== EXCERPT PROVIDED

February 29 – an auspicious day for…something. Because leap year only comes once every 4 years, February 29 is a good day to use as a marker for yourself: How far have you come since the last one, and what do you want to accomplish before the next one? Setting 4 year goals (vs. one year) gives you the opportunity to think about goal setting a little differently and to develop some areas in a bigger way.

Seth Godin writes,

Once in four years, just once, perhaps we could: Forgive, forget, relax, care, stand out, speak up, contribute, embrace, create, make a ruckus, give credit, skip, smile, speak truth and refuse to compromise–more than we usually do. Pick just one or two and start there.

Great advice for becoming a better human being.

Now, with Seth’s inspirational words in mind, let’s take a few minutes to create some 4-year writing goals for yourself so you can become more of the writer you want to be.

Be a SMART goal setter

  • S –  Be Specific (example, I will write 1 chapter a week on my new creativity book)
  • M – Make it Measurable (example, 1 chapter per week not, I will write every week)
  • A – Make it Attainable
  • R – Make it Relevant to you
  • T – Make it Trackable/Time sensitive (I can see each week what I got written)

The more specific you are with your goals the more likely you are to achieve them. Using the SMART steps above will keep your goals tight and focused so you know exactly what (and when) you’re expecting from yourself.

As you consider where you want your writing journey to go, what ultimate writing level you want to achieve, incorporate aspects of that journey into your goals.

Explore the following writing goal areas:

  • Ultimate Writing Level – What level of writing do you want to achieve? What is your ultimate goal? A blog with 50 readers? 50000 readers? Am Emmy? Pulitzer prize? Be an Amazon bestselling author? Write a book? When you know your ultimate goal you can start putting in small    steps that will lead you toward that goal.
  • Financial – How much money would you  like to earn by when? If you want to make your living as a writer you have to make different choices than if your ultimate level is to write one book.

====
== PROVIDED DATA

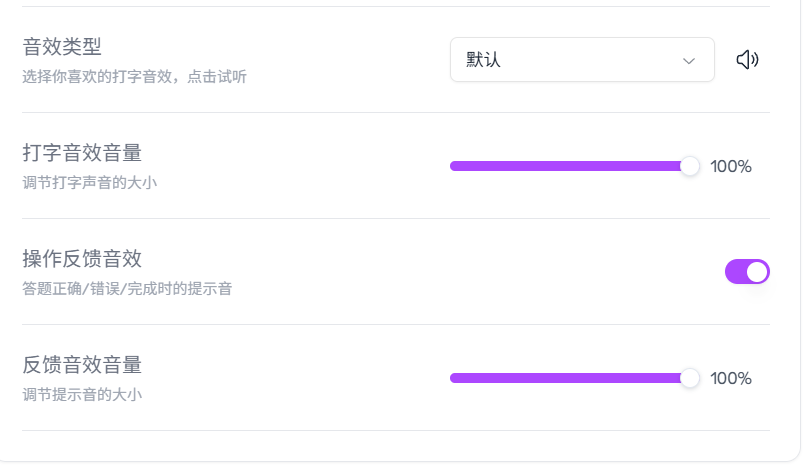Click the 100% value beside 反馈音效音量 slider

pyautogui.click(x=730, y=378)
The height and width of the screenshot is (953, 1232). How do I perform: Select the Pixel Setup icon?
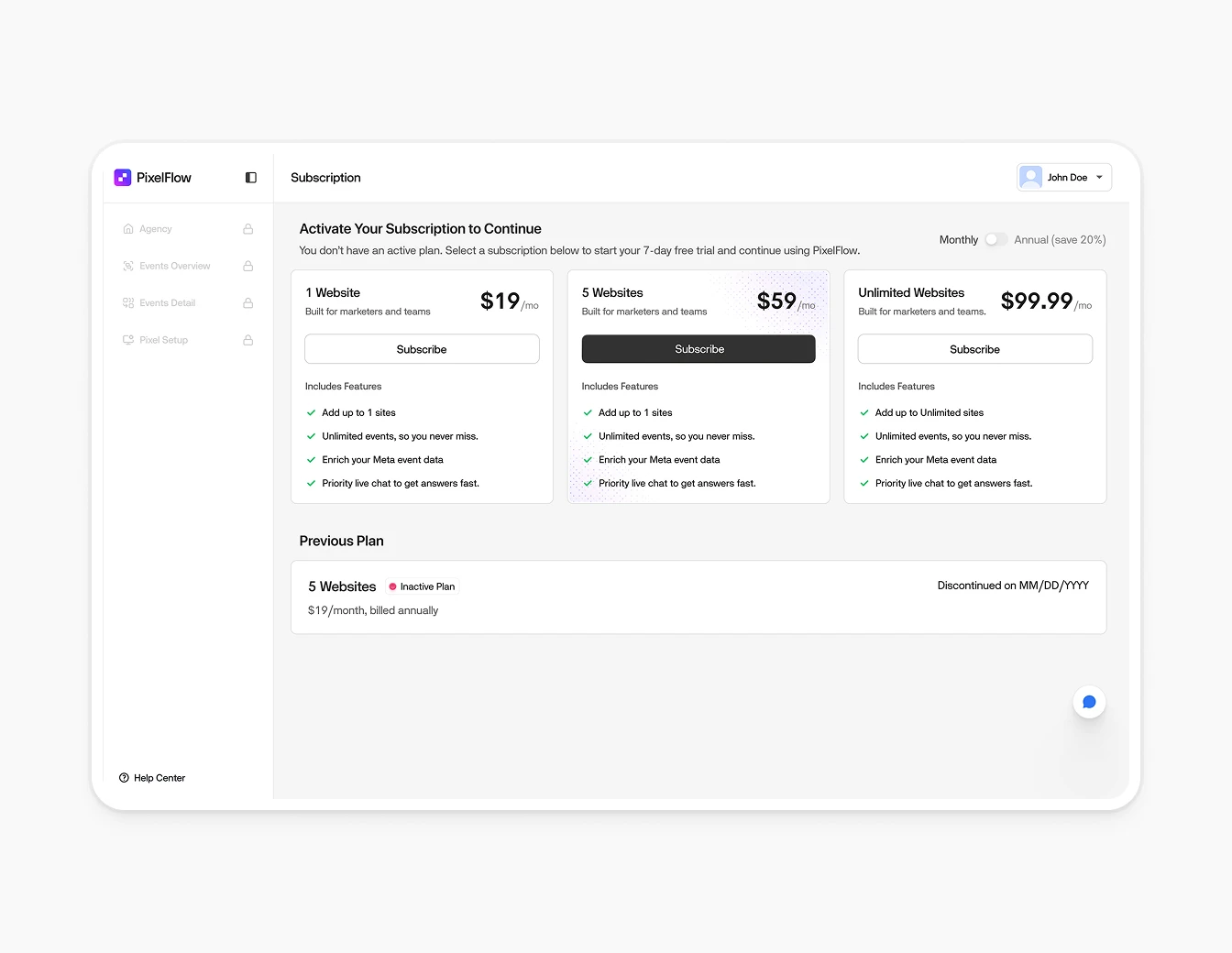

====

• EXERCISE DETAILS
In the text on four-year writing goals, what does the letter M in SMART stand for? The lines after the text are separate material and have no connection to it.

• TASK RESPONSE
Make it Measurable.